'''
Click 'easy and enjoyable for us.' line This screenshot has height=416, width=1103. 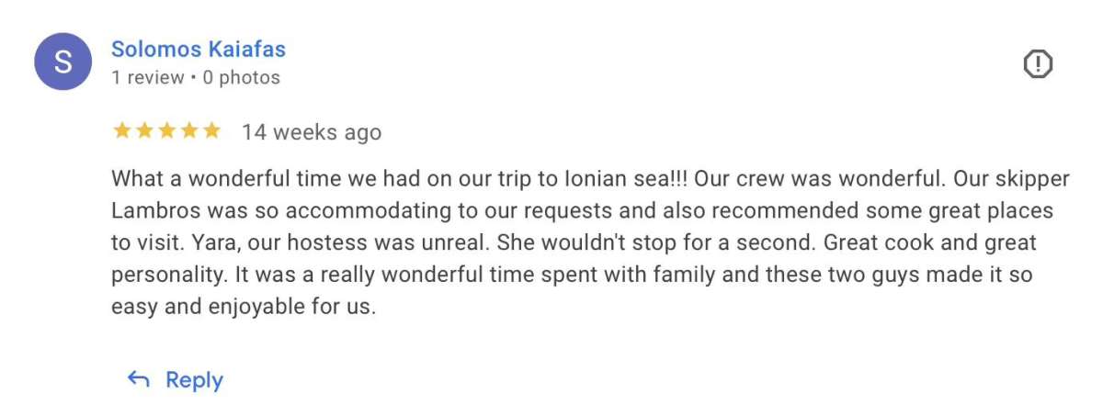click(244, 307)
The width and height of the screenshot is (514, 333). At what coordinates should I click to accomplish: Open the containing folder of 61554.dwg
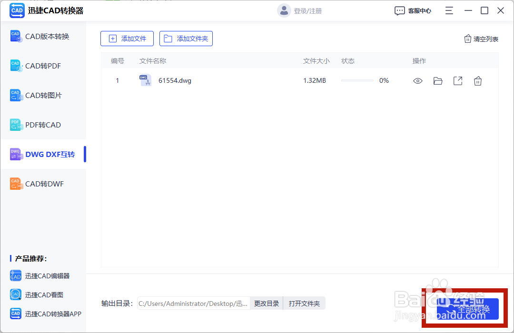click(x=437, y=81)
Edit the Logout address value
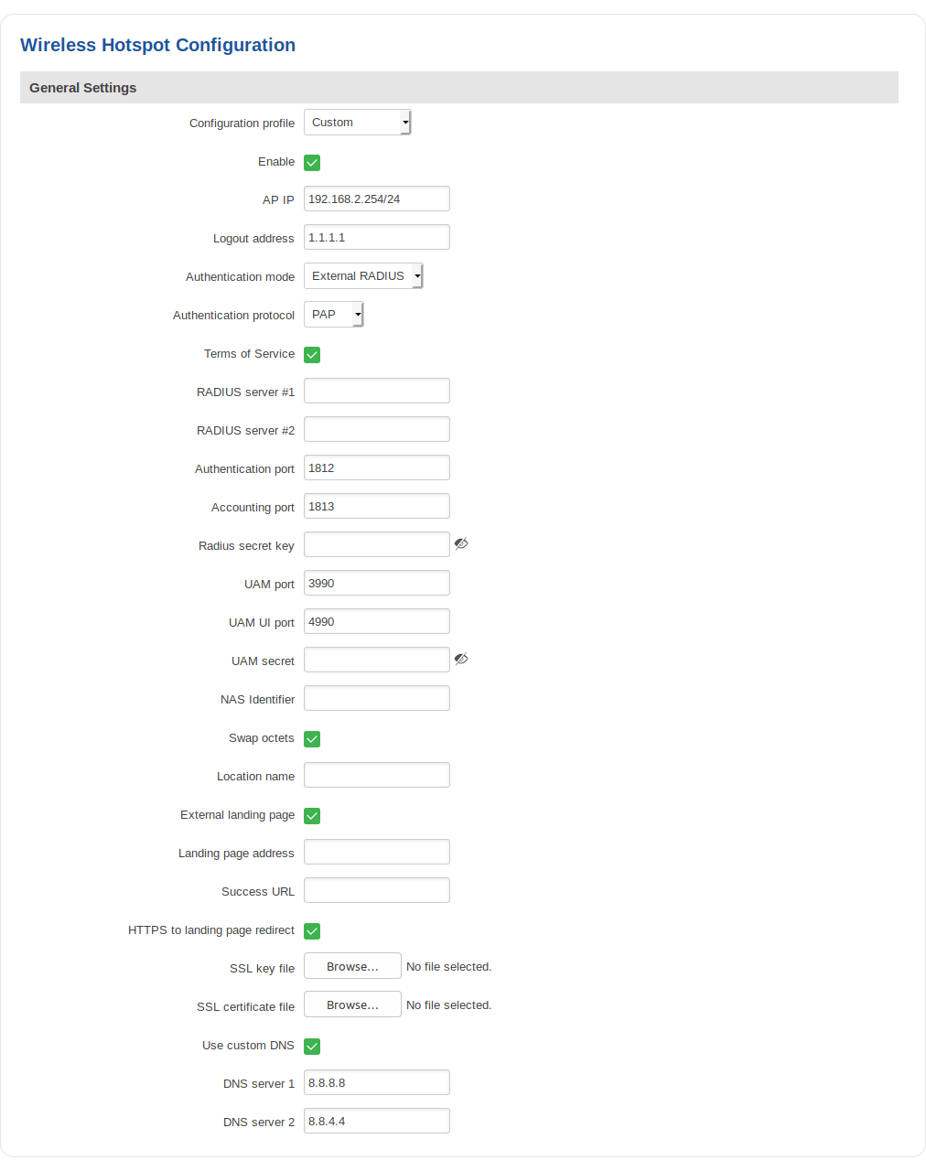This screenshot has height=1171, width=926. [376, 236]
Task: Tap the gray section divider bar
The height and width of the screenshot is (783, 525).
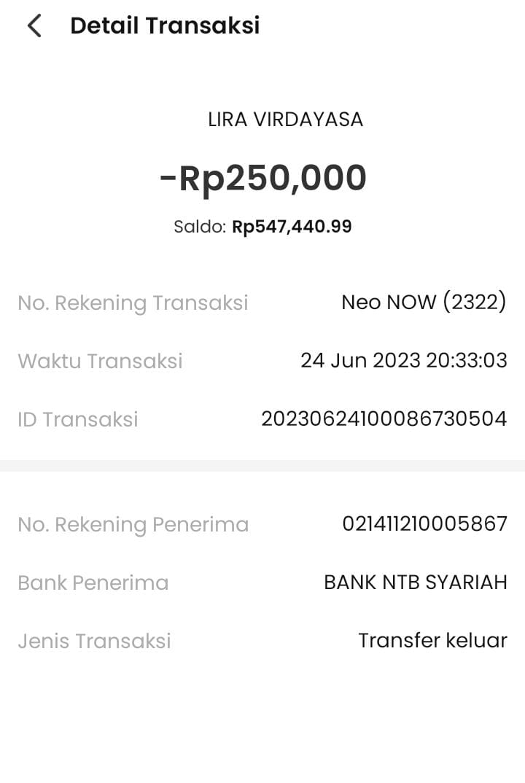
'''
Only the lines from the line containing "Edit the Logout address value" through the last line of the entries above should be reproduced, word for word and without pictures.

▶ [Response box]
Edit the Logout address value
This screenshot has height=1171, width=926. [376, 236]
Task: Tap the gray section divider bar
The height and width of the screenshot is (783, 525).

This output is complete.